*Excerpt to read*:

++++++++++++++++++++

I did not try to structure and run a report to try to enumerate and count by dependencies. Looking at the problem with such a statistic, as to 'upstream' 'keystone' packages will, I suspect, show that many of the dependencies almost certainly 'cluster around a few 'branch' packages
-- Russ herrold
On 18.7.2018 20:24, R P Herrold wrote:
On Tue, 17 Jul 2018, R P Herrold wrote:
I've poked at getting accurate counts and manifests of unique python(2) package SRPMs off my mirror today -- I'll supplement this email with the script and links to the mainfests tomorrow. A 'sort | uniq' let me down as to getting an accurate count released today
tomorrow arrived on me, but here are the promised report and links to the results and the generator script
[/share/MD0_DATA/Mirror/lftp] # time ./stats.sh # packages starting with target: python # but NOT python3 # collated from a mirror: 20180718
264 /tmp/redhat_rhel_SRPMSonly_6Server.txt 475 /tmp/redhat_rhel_SRPMSonly_7Server.txt 644 /tmp/redhat_epel_6.txt 825 /tmp/redhat_epel_7.txt 2776 /tmp/redhat_fedora_fedora-28.txt 2132 /tmp/redhat_rawhide2017.txt
real 64m28.714s user 1m11.330s sys 3m6.450s
The first column is the number of unique SRPMs for a given archive, seen. Inside the files (the link of which is my second column and the basename of which is accessible per the links below) are detail counts of the number for each distinct SRPMs within a given package name, as seen on a local private mirror I use and maintain
Copies of the detail, and of the script producing the reports are at:
http://gallery.herrold.com/stuff/redhat_rhel_SRPMSonly_6Server.txt http://gallery.herrold.com/stuff/redhat_rhel_SRPMSonly_7Server.txt http://gallery.herrold.com/stuff/redhat_epel_6.txt http://gallery.herrold.com/stuff/redhat_epel_7.txt http://gallery.herrold.com/stuff/redhat_fedora_fedora-28.txt http://gallery.herrold.com/stuff/redhat_rawhide2017.txt
http://gallery.herrold.com/stuff/stats.sh
The _purpose_ of getting the count of 'number of updated packages' for each given package is to permit seeing 'hot spots', and the 'no issues' 'build once and forget' packages particularly in RHEL and EPEL. Because of the way that current Fedora and RawHide are built, there is churn on rebuilds, even with non-material internal changes. THe
The ** POINT ** of producing such a report is to 'put numbers' on the scope of the work rather than loose armwaving assertions such as:
Fedora still has more than 3000 packages depending on python2 – many more than we can support without upstream help.
Those are real Fedora numbers [0]. No armwaving involved.
1311 python2 only packages 1734 python2+python3 packages + 88 with packaging problem where I'm not sure
That is something between 3045 and 3133. That can be rounded to 3k.
No idea why we moved the discussion to another list as well, but stop accusing us from armwaving. We have data (for Fedora, because that where we started the discussion). As for RHEL/EPEL: current ones can remain as they are. Future ones see [1].

++++++++++++++++++++

*Supplied entries*:
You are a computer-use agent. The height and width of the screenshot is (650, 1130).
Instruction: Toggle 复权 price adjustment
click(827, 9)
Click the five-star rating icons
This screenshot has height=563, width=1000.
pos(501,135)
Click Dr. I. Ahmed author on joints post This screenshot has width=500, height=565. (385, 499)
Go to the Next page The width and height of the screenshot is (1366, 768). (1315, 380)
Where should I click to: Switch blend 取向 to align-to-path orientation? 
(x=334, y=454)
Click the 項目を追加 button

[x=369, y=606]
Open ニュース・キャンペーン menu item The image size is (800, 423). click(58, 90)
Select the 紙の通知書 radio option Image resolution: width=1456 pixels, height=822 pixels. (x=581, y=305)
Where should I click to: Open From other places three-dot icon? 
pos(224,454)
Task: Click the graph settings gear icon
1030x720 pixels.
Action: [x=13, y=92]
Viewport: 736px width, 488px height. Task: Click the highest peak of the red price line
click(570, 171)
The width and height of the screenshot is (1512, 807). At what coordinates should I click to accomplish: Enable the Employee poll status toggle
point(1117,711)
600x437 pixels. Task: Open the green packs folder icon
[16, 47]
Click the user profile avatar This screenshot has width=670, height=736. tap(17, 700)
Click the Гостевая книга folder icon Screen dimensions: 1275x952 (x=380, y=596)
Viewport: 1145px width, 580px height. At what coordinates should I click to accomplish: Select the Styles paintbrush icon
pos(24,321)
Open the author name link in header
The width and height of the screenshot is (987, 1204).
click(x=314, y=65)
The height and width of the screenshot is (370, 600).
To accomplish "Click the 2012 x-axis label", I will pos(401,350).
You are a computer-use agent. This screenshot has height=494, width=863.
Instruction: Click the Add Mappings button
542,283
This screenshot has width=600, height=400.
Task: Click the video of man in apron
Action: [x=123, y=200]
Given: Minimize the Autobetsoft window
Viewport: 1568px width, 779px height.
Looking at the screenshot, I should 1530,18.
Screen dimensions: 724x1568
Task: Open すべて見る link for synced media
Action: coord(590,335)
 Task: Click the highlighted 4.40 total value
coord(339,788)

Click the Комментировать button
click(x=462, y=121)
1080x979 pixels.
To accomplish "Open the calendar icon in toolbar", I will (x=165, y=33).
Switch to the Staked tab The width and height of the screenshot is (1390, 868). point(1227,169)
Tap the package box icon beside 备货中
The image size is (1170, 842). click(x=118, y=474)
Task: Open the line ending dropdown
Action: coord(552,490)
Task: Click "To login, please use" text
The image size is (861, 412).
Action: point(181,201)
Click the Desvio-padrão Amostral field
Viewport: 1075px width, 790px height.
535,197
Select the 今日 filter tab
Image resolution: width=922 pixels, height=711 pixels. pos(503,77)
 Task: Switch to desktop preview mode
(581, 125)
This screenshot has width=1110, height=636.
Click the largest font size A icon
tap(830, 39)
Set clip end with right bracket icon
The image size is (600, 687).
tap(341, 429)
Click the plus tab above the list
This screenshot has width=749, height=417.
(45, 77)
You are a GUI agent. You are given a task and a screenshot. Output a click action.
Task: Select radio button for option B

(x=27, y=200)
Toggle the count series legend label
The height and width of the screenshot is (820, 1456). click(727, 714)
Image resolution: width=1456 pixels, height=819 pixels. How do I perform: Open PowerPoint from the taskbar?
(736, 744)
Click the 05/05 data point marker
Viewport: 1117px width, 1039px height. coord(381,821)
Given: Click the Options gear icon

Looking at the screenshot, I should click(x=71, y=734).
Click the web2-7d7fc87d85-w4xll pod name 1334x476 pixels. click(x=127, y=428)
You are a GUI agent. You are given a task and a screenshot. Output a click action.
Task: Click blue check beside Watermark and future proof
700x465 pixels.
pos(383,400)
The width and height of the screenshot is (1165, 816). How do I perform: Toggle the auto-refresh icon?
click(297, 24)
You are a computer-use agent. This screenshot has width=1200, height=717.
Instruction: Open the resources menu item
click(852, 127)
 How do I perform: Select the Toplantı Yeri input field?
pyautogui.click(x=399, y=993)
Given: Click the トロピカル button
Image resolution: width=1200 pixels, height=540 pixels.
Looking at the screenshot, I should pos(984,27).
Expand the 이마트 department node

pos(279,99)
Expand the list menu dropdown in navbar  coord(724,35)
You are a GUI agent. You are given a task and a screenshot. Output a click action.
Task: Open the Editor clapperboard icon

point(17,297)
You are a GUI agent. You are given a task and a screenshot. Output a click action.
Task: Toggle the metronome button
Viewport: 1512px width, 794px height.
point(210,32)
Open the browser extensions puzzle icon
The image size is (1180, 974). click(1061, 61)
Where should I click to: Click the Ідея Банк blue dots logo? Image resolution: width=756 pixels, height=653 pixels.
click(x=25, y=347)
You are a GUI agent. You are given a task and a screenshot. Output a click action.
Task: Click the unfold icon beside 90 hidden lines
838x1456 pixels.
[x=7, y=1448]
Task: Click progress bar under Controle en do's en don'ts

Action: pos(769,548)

++++++++++++++++++++

*Set task*:
In the mailing-list exchange on Python 2 package counts above, transcribe the passage that begins with the words containing "No idea why" and ends with "ones see [1].".

*Expected answer*:
No idea why we moved the discussion to another list as well, but stop accusing us from armwaving. We have data (for Fedora, because that where we started the discussion). As for RHEL/EPEL: current ones can remain as they are. Future ones see [1].